One of the challenges the DSL service providers are facing today with CO-based ADSL deployment is the reach limitation of ADSL. Today ADSL is typically offered on line lengths up to approximately 4.5km 26AWG. Therefore, a certain number of remote customers cannot be served by ADSL from the CO.
In October 2002, a Long Reach DSL project was started in ITU-T with the goal to extend the reach of DSL. This should result in a larger service coverage and thus increased operator revenues with a minimum of extra investment. At the January 2003 ITU meeting the READSL2 text was "determined", i.e. technically frozen and agreed to be a separate annex L of G.992.3.
The upstream PSD masks are characterized by the use of a higher PSD level in a smaller frequency band but maintaining the same total power as ADSL(2). In upstream the 2 mandatory PSD masks with increased PSD level are very similar : same total power, only different PSD level and different number of used tones. The 2 downstream masks however have a fundamental difference. The Alcatel preferred mask is the mandatory non-overlapped downstream mask, which is similar to the existing ADSL downstream mask but with applying a boosted PSD over half the bandwidth. This mask gives the best performance in most noise conditions. The other optional mask is a 2 band downstream PSD that, compared with the first proposal, contains an additional low frequency downstream PSD in overlap with the ADSL upstream frequencies.
Operator control is provided to enable/disable certain downstream or upstream READSL2 masks via the MIB (Management Information Base). Within the enabled masks, the ATU-C selects the downstream and upstream mask. This selection is communicated towards ATU-R via G.994.1 code points. The maximum power and PSD level can be controlled by the operator through the MIB parameters.

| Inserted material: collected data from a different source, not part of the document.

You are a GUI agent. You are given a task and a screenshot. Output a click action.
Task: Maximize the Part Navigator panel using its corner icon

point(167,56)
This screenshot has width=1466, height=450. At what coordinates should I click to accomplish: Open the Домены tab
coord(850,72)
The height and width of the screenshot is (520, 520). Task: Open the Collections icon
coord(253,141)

G.992.3 Annex L contains one mandatory downstream power spectral density (PSD) mask, one optional downstream PSD mask (not on the slide), and two mandatory upstream PSD masks number 1 (on the slide) and number 2.

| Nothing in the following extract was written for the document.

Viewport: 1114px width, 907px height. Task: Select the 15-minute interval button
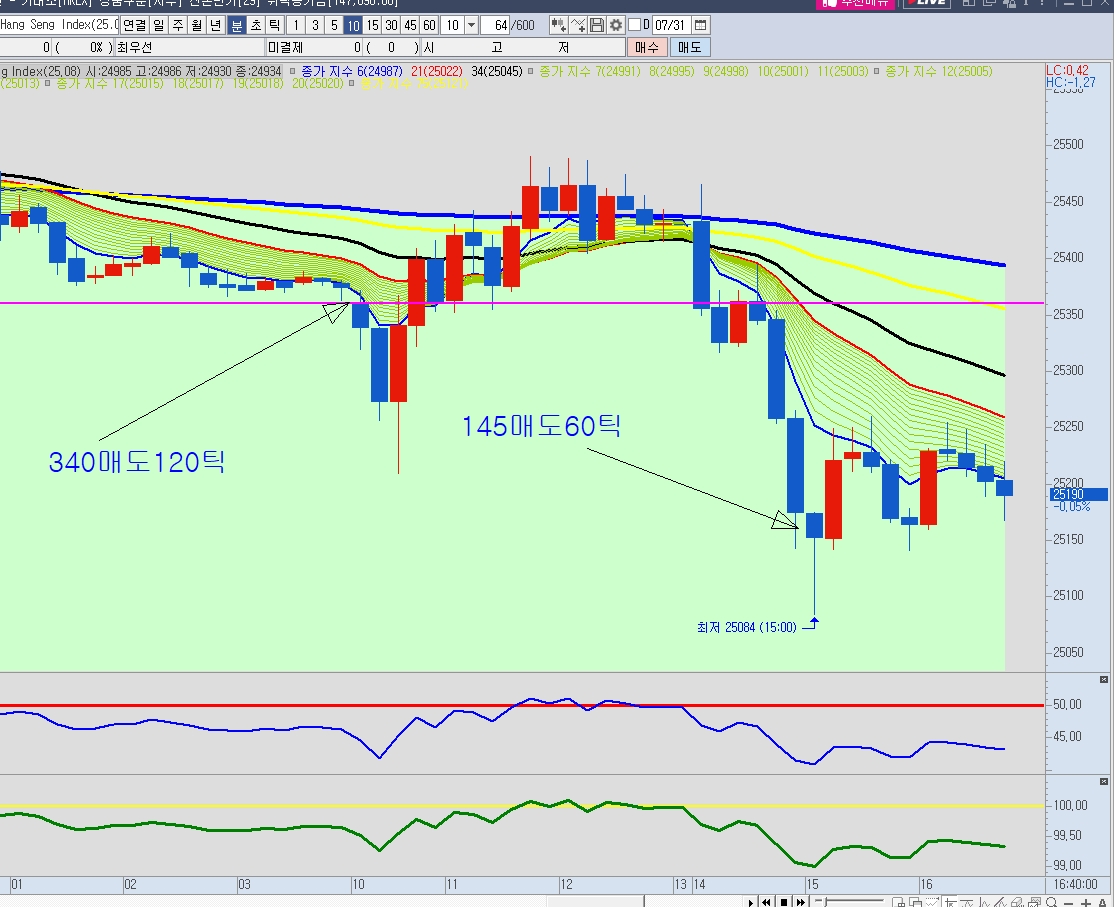tap(372, 25)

Increased loop reach is achieved by transmitting at higher PSD levels while using less frequency bandwidth than ADSL2.
ADSL2READSL2
peak in-band US PSD mask-34.5 dBm/Hz-32.9 dBm/Hz (mask #1)
peak in-band DS PSD mask-36.5 dBm/Hz-33.5 dBm/Hz
US bandwidth112 kHz78 kHz (mask #1)
max frequency of DS PSD mask1.1 MHz552 kHz
This trade-off between bandwidth and PSD levels is an important aspect of the READSL2 system in that it allows reach-extended systems to be deployed in the same environment as legacy ADSL systems without causing them serious harm.

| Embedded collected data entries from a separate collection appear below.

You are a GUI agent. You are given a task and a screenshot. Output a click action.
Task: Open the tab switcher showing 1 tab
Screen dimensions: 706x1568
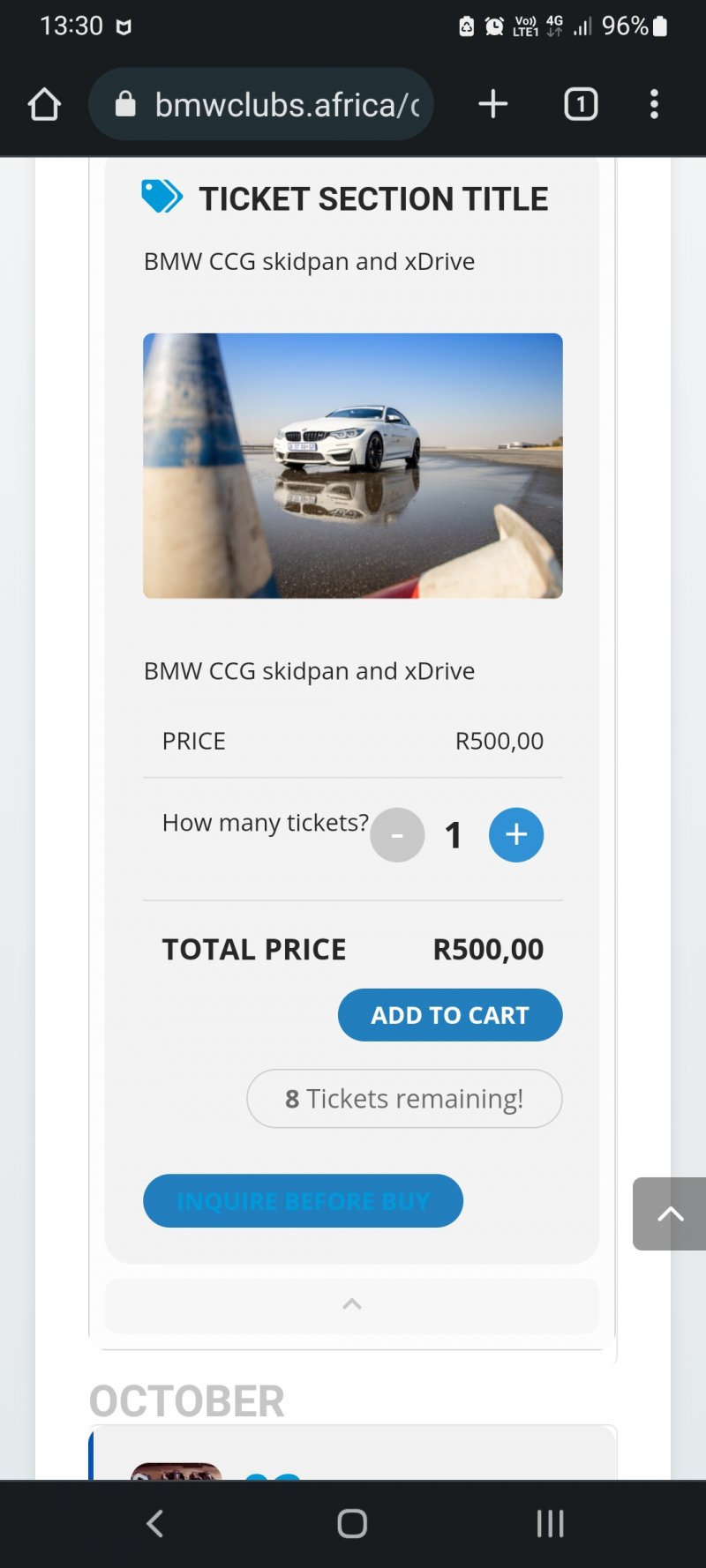(581, 104)
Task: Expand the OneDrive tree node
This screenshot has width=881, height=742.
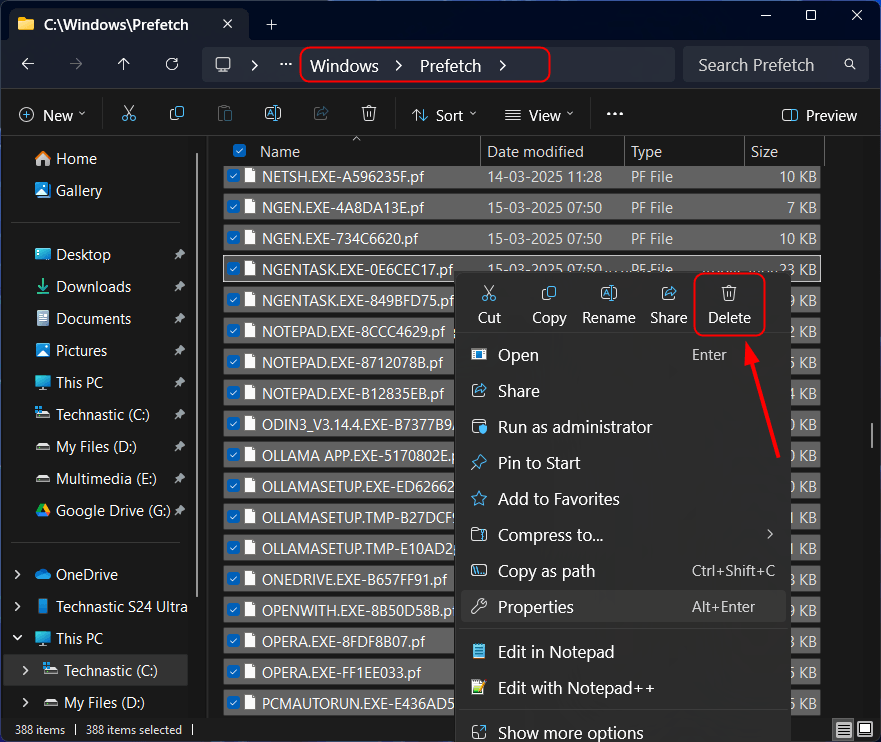Action: click(17, 575)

READSL2 systems provide increased performance on long lines under various crosstalk conditions. The increase in transmit PSD levels result in increased data rates, which are achieved even though the overall transmit bandwidth is less than ADSL systems. This is primarily because the higher frequency spectrum is not usable on long lines due to the large channel attenuation.
Selecting the PSD masks
The READSL2 PSD masks were specifically designed to provide improvement loop reach under a large variance of deployment guidelines, crosstalk conditions, and loop topologies. The resulting data shows that different combinations of the upstream and downstream READSL2 PSD masks will provide the best loop reach performance. It is expected that selection of the best combination of PSDs by the operator will be possible, based on knowledge of the loop conditions in the network. Additionally, the standard will provide a mode of operation where the ADSL transceivers are allowed to autonomously select the best combination of PSD masks during initialization.
Another important aspect of the READSL2 system is that it is designed so that the RE mode of operation can be easily implemented on an ADSL2 modem (CO or CPE). This is accomplished by utilizing RE PSD masks that are achievable by simply turning off carriers and/or shaping the PSD on each carrier of the multi-carrier modulation system.
This graphic shows that READSL2 is really optimized for long loops.
Noise conditions for the diagram in above slide are 12 self crosstalkers with –140dBm/Hz white noise at CO side and 6 self crosstalkers with also –140dBm/Hz white noise at CPE side.
On short lines ADSL2 has a better upstream performance than READSL.
As you can see, the reach extension depends on the service that has to be offered.